"Wave" gehört ohne jeden Zweifel zu den großen Klassikern in der Karriere des A.C. Jobim. Mehr noch: "Wave" ist definitiv eines der wichtigsten Alben in der Geschichte des Bossa Nova und des lateinamerikanischen Jazz. Die Kompositionen auf diesem Album sind überwiegend vorzüglich und gehören zu den besten, die A.C. Jobim in seiner Karriere hervorbrachte, keine Frage.
Teilweise kaum erträglich sind jedoch die Arrangements von Claus Ogerman, der die Songs von "Wave" ein ums andere mal audiophil in Honig taucht bis es süßlich trieft und klebrig klingt. Da denkt man sich auch schon mal: "Mönsch, da hätte ich ja gleich Vatter's olle James Last - Platte einschmeißen können".

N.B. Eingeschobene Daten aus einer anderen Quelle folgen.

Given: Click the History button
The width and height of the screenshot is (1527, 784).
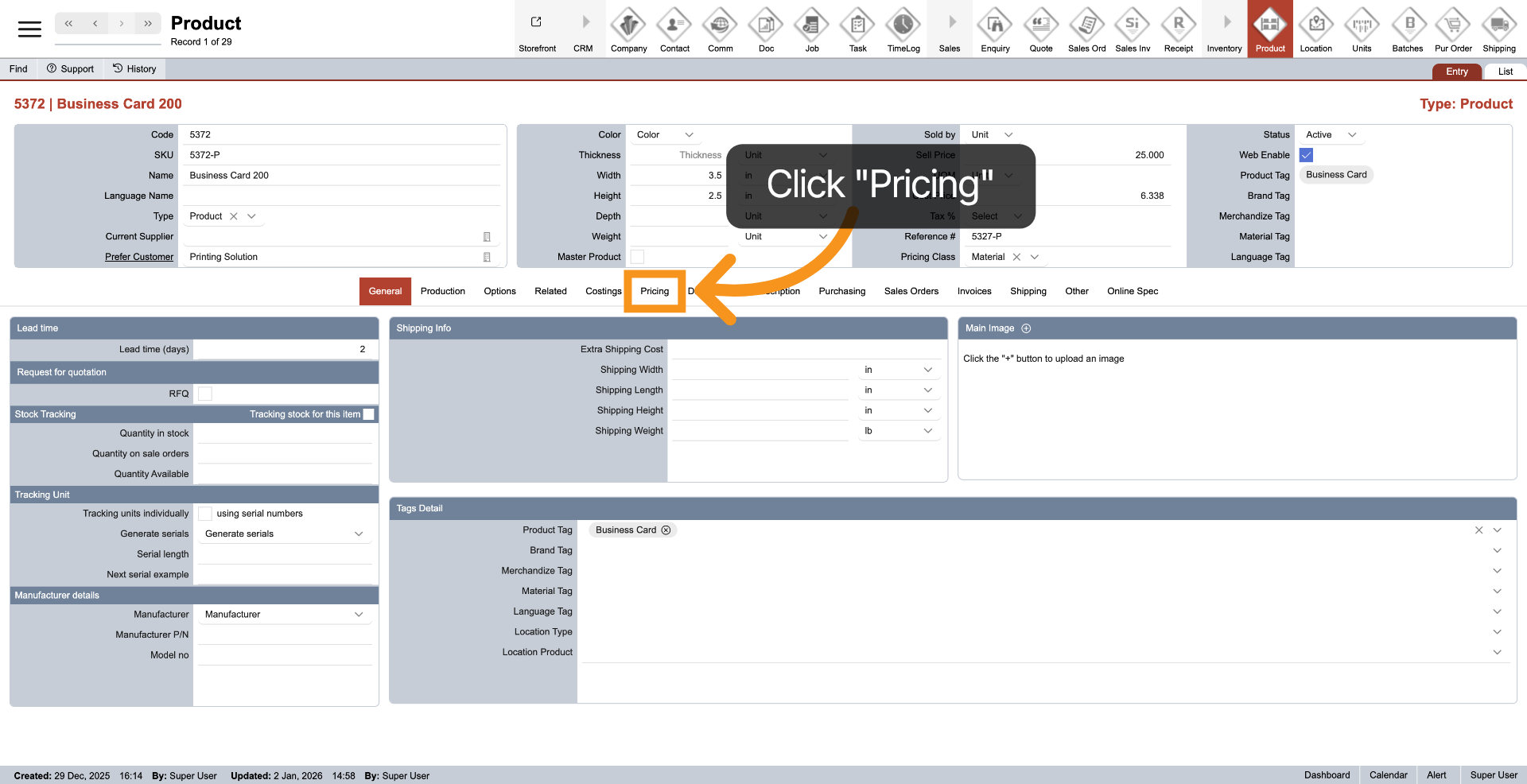Looking at the screenshot, I should click(x=134, y=69).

Nichtsdestotrotz schafft es Ogerman nicht die wirklich guten Songs dieses Albums zunichte zu machen. "Mojave", "Antigua", "Triste", "Wave", das ist eben schon was ganz besonderes. Den Klassikerstatus beansprucht dieses Album also zurecht. Man sollte jedoch darauf hinweisen, dass es Besseres von A.C. Jobim gibt, z.B. das von mir immer wieder gern empfohlene "Stoneflower" - Album, welches mit ein paar Ecken und Kanten mehr ohne gesoftete Streicher auskommt, aber kompositorisch auf ähnlich hohem (wenn nicht höherem)Niveau rangiert.
Für Fans des "Wave" - Albums sei darauf hingewiesen, dass das A.C. Jobim - Album "Tide" thematisch und in gewissem Sinne auch musikalisch quasi das "Sequel" zu "Wave" darstellt. Das Antesten auch dieses Albums lohnt sich in dieser Hinsicht sicherlich.
Eine besondere Erwähnung verdient das phänomenale Albumcover von "Wave", die berühmte Giraffe. Ein Verdienst des Creed Taylor - Labels CTI, auf dem dieses Album ursprünglich erschien. CTI waren einfach die Meister des gepflegten LP-Cover-Designs und haben mit dem Cover von "Wave" sicherlich eines ihrer Meisterwerke geschaffen. Die grandiose Fortsetzung findet sich dann auf dem Album "Tide" mit der nicht minder berühmten düster-stimmungsvollen Fotografie der nur zu erahnenden Skyline von Rio.